[EXERCISE]: Check each line of the entries below for the string "Đảng"; copy every line where it appears.

[Records excerpted from a collection]:
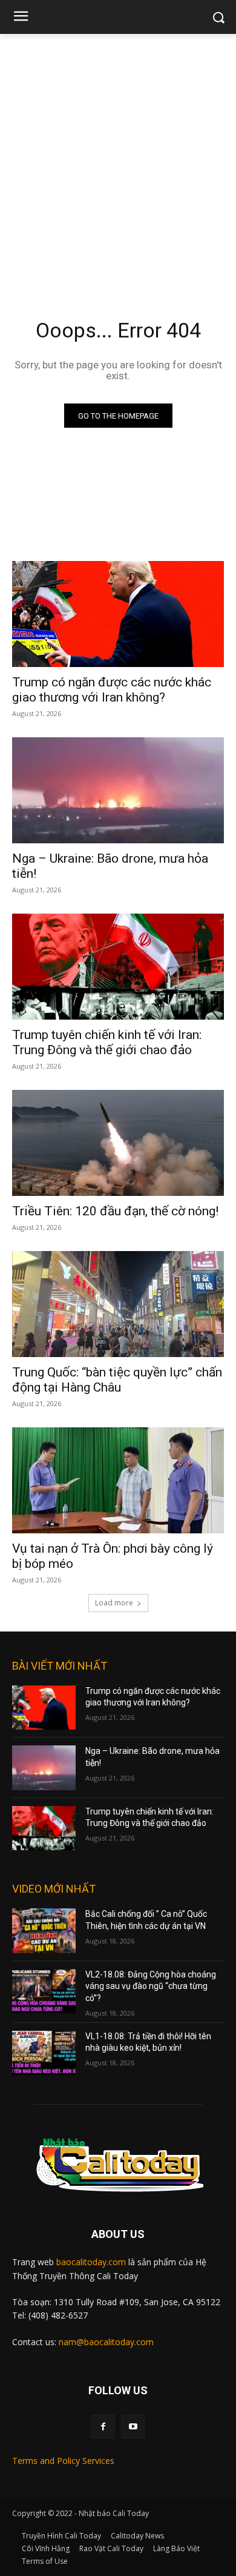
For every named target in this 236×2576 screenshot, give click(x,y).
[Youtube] (133, 2426)
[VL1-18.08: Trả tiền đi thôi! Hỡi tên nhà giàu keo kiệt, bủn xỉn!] (44, 2053)
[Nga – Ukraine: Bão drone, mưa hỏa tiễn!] (118, 790)
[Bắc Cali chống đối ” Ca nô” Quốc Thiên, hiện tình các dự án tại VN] (44, 1930)
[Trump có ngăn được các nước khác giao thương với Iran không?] (118, 614)
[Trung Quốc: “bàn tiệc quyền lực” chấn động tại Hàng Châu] (118, 1304)
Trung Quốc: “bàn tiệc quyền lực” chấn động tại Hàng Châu (117, 1380)
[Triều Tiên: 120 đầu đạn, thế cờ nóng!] (118, 1143)
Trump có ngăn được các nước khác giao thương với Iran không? (111, 690)
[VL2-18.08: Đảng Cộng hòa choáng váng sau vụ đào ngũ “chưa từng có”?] (44, 1991)
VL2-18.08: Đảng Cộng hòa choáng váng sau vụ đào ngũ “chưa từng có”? (150, 1986)
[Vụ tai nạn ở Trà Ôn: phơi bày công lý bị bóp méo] (118, 1480)
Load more (114, 1603)
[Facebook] (103, 2426)
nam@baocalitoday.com (106, 2342)
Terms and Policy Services (63, 2460)
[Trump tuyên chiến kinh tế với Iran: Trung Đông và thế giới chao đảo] (118, 967)
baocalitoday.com (91, 2262)
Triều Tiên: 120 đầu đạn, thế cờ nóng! (115, 1211)
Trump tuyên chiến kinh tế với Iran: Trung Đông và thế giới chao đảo (107, 1042)
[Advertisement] (118, 158)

[EXPECTED ANSWER]:
[VL2-18.08: Đảng Cộng hòa choáng váng sau vụ đào ngũ “chưa từng có”?] (44, 1991)
VL2-18.08: Đảng Cộng hòa choáng váng sau vụ đào ngũ “chưa từng có”? (150, 1986)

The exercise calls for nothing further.